The hospice program must enter into an agreement with TRICARE to be eligible for payment. National Medicare hospice rates will be used for reimbursement of each of the following levels of care provided by, or under arrangement with, a Medicare-approved hospice program:
  • Routine home care
  • Continuous home care
  • Inpatient respite care
  • General inpatient care
The hospice will be reimbursed for the amount applicable to the type and intensity of the services furnished to the beneficiary on a particular day. One rate will be paid for each level of care except for continuous home care, which will be reimbursed based on the number of hours of continuous care furnished to the beneficiary on a given day. Note: Continuous home care must be equal to or greater than eight hours per day, midnight to midnight, with at least 50 percent of the care provided by licensed practical nursing or registered nursing staff. The rates will be adjusted for regional differences using appropriate Medicare area wage indexes.

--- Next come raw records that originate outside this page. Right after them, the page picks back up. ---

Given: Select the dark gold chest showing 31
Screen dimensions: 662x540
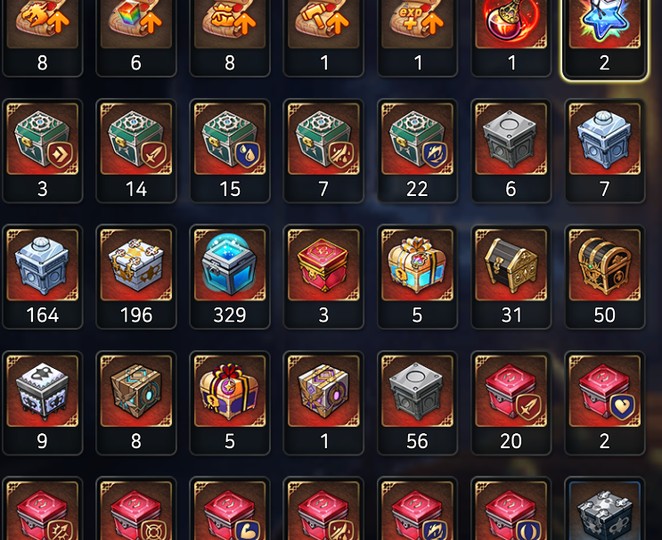Looking at the screenshot, I should click(511, 277).
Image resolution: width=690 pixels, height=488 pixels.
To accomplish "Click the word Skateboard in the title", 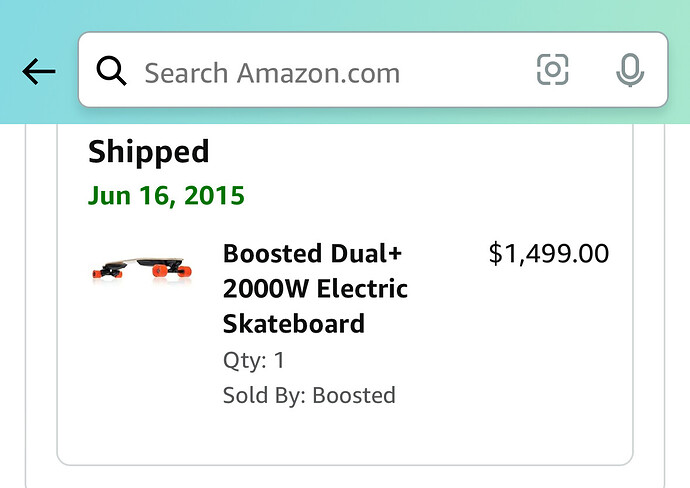I will pyautogui.click(x=293, y=324).
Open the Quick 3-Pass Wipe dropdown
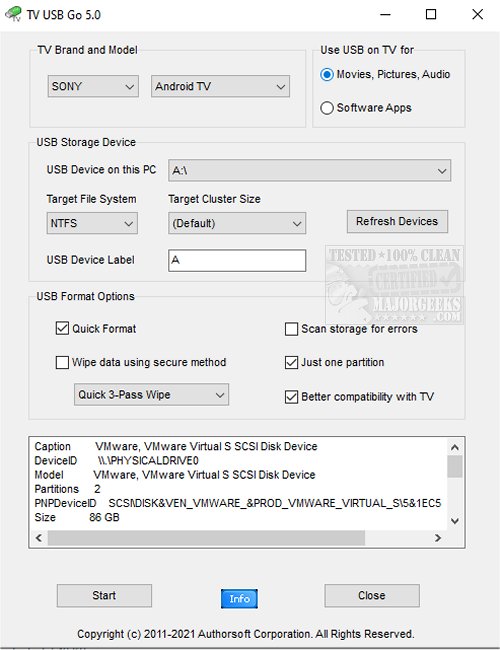 point(151,395)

The national payment rates are designed to reimburse the hospice for the costs of all covered services related to the treatment of the beneficiary’s terminal illness, including the administrative and general supervisory activities performed by physicians who are employees of, or working under arrangements made with, the hospice. The only amounts that will be allowed outside the locally adjusted national payment rates and not considered hospice services will be for direct patient care services rendered by either an independent attending physician or a physician under contract with the hospice program.

The hospice will bill for its physician charges/services (physicians under contract with the hospice program) on a UB-04 using the appropriate revenue code of 657 and the appropriate CPT codes. Payments for hospice-based physician services will be paid at 100 percent of the TRICARE-allowable charge and will be subject to the hospice cap amount (calculated into the total hospice payments made during the cap period).

Independent attending physician services or patient care services rendered by a physician not under contract with or employed by the hospice are not considered a part of the hospice benefit and are not included in the cap amount calculations. The provider will bill for these services on a CMS-1500 using the appropriate CPT codes. These services will be subject to standard TRICARE reimbursement and cost-sharing/deductible provisions.